A scouring pad or scourer is a small pad of metal or plastic mesh used for scouring a surface. Some scouring pads have one side made of a soft sponge-like material and the other is the aforementioned mesh.

==History==
The scouring pad has been reincarnated in several forms over the years. In 1928, R. B. Kingman patented the scouring ball, which was one of the first scouring pads made of a metal mesh.

On 30 September 1941, United States patent 2,257,456 was issued to Joseph R. Crockford of Chicago, IL for a scouring device of the type employed for "cleansing and scouring pots, pans and other household implements." The invention provided for a "plate of non-corrosive metal, arched or curved to fit the fingers."
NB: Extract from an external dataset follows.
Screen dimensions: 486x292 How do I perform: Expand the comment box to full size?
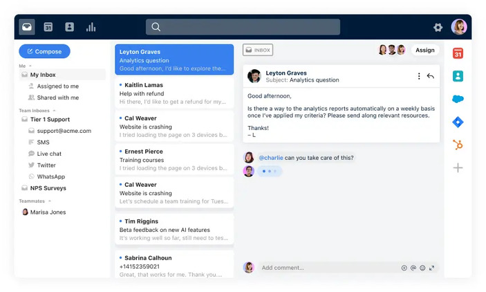pos(432,268)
In 1942, David J. Kelman patented a toroidal metal scouring pad. This was, and still is, used as an abrasive scrubbing pad, however, it is becoming less common, as it removes non-stick surfaces off pans.

On June 19, 1962, Alfred Benjamin patented the stainless-steel scouring pad - United States patent 3,039,125.

In 1988, the first scouring pad made out of sponge material was patented by Hans J. Hartmann. This enabled the scouring pad to float. To achieve this, he used a technique to thread the metal mesh through the sponge and wrap it around the outside. This was meant to stop the scouring pad from dropping to the bottom of the sink.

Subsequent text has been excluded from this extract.